• EXERCISE 1: Can you format the listing between the lines holding "You are a GUI" and "pyautogui.click(x=23, y=380)", inclusive, as a two-column CSV with the headers input and output? Give one row for each input and its output, with each value in a single quoted field and its line breaks turned into spaces.

I'd continue using Timsort (however, a good alternative is Smoothsort^*), but first probe the array to decide whether to sort in ascending or descending order. Look at the first and last elements and sort accordingly. If the array is unsorted, the choice is immaterial; if it is (partially) sorted, probing at a wide interval is more likely to correctly detect which way.

^*Smoothsort has the same best, average, and worst case time as Timsort, and better space complexity. Like Timsort, it was specifically designed to take advantage of partially sorted data.

Answer 2

Another possibility to consider:

• Start doing a (hand-rolled) insertion sort
• As you go, count the number of inversions you perform
• After you have done some small fixed number of insertions, compare the number of inversions that you have counted, to the maximum number of inversions that would have occurred by that point if the data were reverse-sorted to begin with:
• If the proportion is close to 0, then (probably) the data is nearly-sorted. Complete the insertion sort, which performs very well on nearly-sorted data. If you don't like the sound of "probably" then continue counting inversions as you go and be ready to fall back to Timsort if it falls under a threshold.
• If the proportion is close to 1, then (probably) the data is nearly-reverse-sorted, and you have a small number of sorted elements at the start. Move them to the end, reverse them, and complete an insertion sort with reversed comparator.
• Otherwise the data is random, use your favourite sorting algorithm. I'd say Timsort, but since that does well on nearly-sorted data there must be some other algorithm that does at least a tiny bit better than Timsort does on uniformly-shuffled data. Probably plain merge sort without the Tim.

• DATA ENTRIES:

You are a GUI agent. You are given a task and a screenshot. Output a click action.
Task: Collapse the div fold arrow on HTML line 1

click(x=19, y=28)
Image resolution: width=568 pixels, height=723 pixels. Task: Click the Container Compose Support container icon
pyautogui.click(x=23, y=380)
* * *
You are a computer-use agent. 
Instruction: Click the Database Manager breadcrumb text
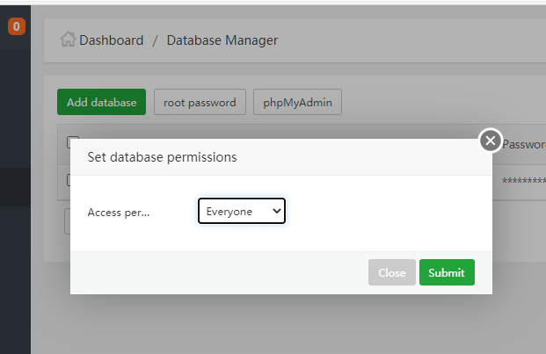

• EXERCISE 2: Can you rewrite the paragraph of the sorting thread that begins "I'd continue using Timsort" more briefly, keeping its main facts?

• TASK RESULT 1:
input,output
"You are a GUI agent. You are given a task and a screenshot. Output a click action. Task: Collapse the div fold arrow on HTML line 1","click(x=19, y=28)"
"Image resolution: width=568 pixels, height=723 pixels. Task: Click the Container Compose Support container icon","pyautogui.click(x=23, y=380)"

• TASK RESULT 2: Keep using Timsort, or Smoothsort as a good alternative. First, compare the first and last elements to decide whether to sort in ascending or descending order. For unsorted data the choice doesn't matter. For partially sorted data, probing at a wide interval is more likely to detect the right direction.